>>15232858
Games don't have to be realistic. You don't have to make the run speed of the main character low enough that you take days to get from one town to the other, specially considering that IRL that may not be the case. I used to have my holidays on some shitty village in bumfuck nowhere and you could reach the nearest village in ten minutes walking, the second nearest one in 20 minutes if you took a shortcut through a ghetto rigged path, and around one hour to the third nearest one.
The main problem with Skyrim is the same as the main problem with Oblivion: there is a lot to do, but all of it feels the same. So yes, you have one hundred dungeons, but only four types of dungeons that all play the same, and then just ten more dungeons with more unique mechanics. Play between 15 and 20 dungeons and you will get the same experience as if you went for 100% completion. This is the reason Daedra missions are most of the time the best part of TES games, because they are all very different and even batshit insane. It is why Shivering Isles was so fun and magnitudes better than the original game, because it was smaller but had a much bigger attention to detail (the drug addiction dungeon was fucking genius); it is also the reason behind Oblivion gates being so boring, because there may be a lot of them, but they all play the same and might as well have been randomly generated like a shitty roguelike, which would only work if the gameplay was really outstanding, which it was not.

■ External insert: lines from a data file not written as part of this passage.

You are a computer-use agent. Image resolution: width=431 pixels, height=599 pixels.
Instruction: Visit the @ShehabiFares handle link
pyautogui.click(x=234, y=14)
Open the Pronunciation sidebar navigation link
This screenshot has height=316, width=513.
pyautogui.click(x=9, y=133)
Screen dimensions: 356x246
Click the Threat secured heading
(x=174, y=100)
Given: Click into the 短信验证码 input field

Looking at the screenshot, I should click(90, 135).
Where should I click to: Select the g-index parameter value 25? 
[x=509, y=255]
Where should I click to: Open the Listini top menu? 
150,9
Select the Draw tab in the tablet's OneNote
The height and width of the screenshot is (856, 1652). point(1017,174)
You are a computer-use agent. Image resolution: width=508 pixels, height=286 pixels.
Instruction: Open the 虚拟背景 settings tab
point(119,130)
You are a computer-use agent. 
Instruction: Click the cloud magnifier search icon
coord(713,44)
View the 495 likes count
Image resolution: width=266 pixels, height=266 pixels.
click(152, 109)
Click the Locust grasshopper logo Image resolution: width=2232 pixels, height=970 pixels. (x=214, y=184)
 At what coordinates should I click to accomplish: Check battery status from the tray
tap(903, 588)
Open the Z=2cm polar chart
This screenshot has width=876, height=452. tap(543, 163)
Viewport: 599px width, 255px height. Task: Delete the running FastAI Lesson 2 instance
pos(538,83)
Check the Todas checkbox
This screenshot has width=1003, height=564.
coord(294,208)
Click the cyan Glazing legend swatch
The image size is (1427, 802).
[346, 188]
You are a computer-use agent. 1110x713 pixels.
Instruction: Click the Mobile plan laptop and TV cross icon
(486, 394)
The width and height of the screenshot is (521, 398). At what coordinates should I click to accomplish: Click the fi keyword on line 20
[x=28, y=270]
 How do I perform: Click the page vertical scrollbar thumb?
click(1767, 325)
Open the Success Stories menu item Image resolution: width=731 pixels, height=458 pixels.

If Skyrim had 40 dungeons, but they were all worth visiting, by putting a different boss in each one of them (like those draugr bosses in those dungeons related to rebuilding an ancient and powerful pendant), or by giving unique and actually useful loot, or by including unique puzzles, or fuck, by giving them unique aesthetics, like Skyrim's Asura Star mission, or Oblivion's Vaermina dream dungeon, which weren't all that interesting mechanically speaking, but made up for it with their trippy aesthetics, it would have been a really different game. Reduce the map size in half, or even two thirds, and get rid of everything that won't offer the player a unique experience. That's how you make a good open world game.